The Book of Snobs, by William Makepeace Thackeray

Chapter xvii

A Little About Irish Snobs

You do not, to be sure, imagine that there are no other Snobs in Ireland than those of the amiable party who wish to make pikes of iron railroads (it’s a fine Irish economy), and to cut the throats of the Saxon invaders. These are of the venomous sort; and had they been invented in his time, St. Patrick would have banished them out of the kingdom along with the other dangerous reptiles.

I think it is the Four Masters, or else it’s Olaus Magnus, or else it’s certainly O’Neill Daunt, in the ‘Catechism of Irish History,’ who relates that when Richard the Second came to Ireland, and the Irish chiefs did homage to him, going down on their knees — the poor simple creatures! — and worshipping and wondering before the English king and the dandies of his court, my lords the English noblemen mocked and jeered at their uncouth Irish admirers, mimicked their talk and gestures, pulled their poor old beards, and laughed at the strange fashion of their garments.
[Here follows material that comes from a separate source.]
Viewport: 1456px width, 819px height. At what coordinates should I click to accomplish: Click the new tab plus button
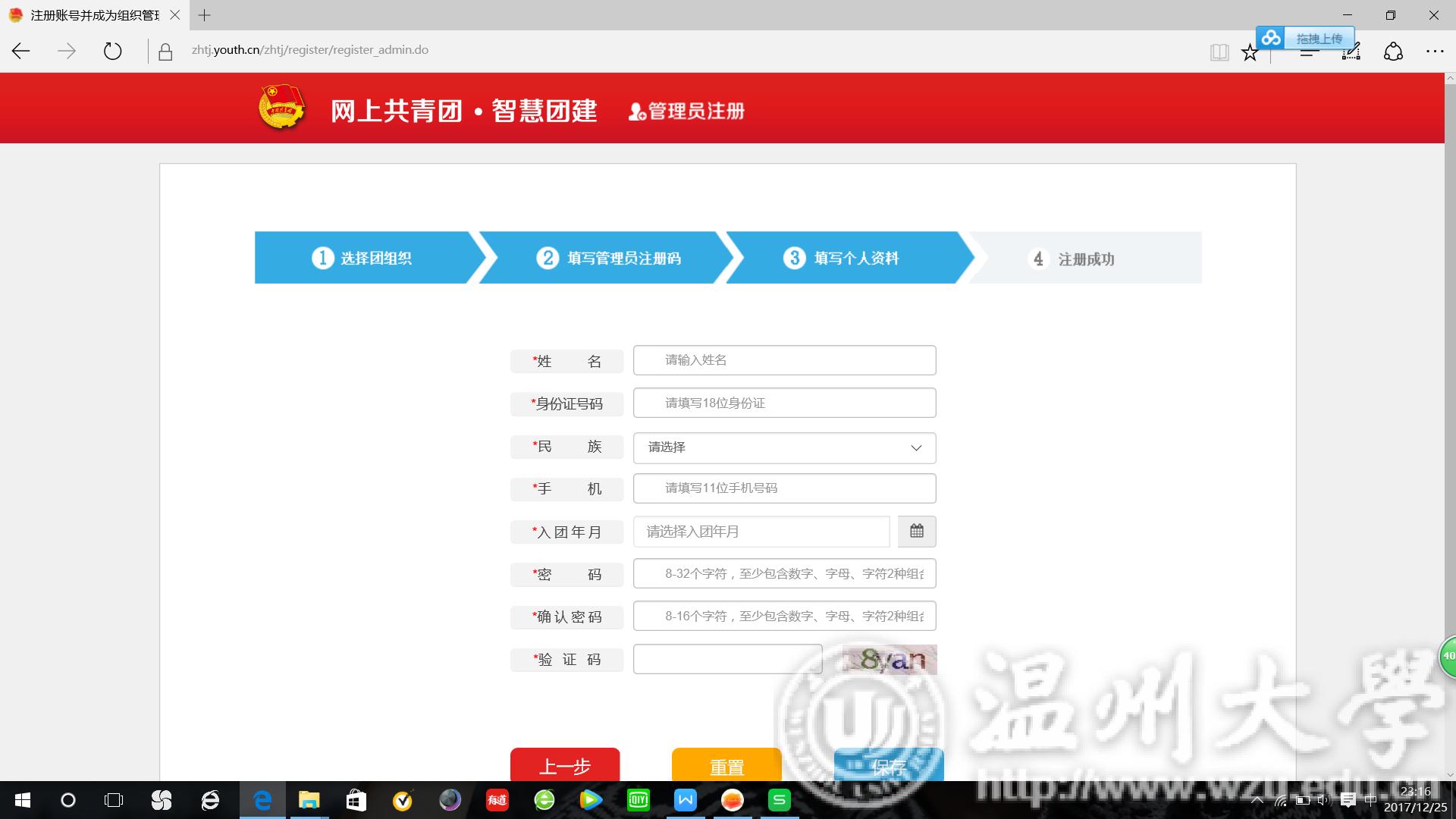click(205, 15)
The English Snob rampant always does this to the present day. There is no Snob in existence, perhaps, that has such an indomitable belief in himself: that sneers you down all the rest of the world besides, and has such an insufferable, admirable, stupid contempt for all people but his own — nay, for all sets but his own. ‘Gwacious Gad’ what stories about ‘the Iwish’ these young dandies accompanying King Richard must have had to tell, when they returned to Pall Mall, and smoked their cigars upon the steps of ‘White’s.’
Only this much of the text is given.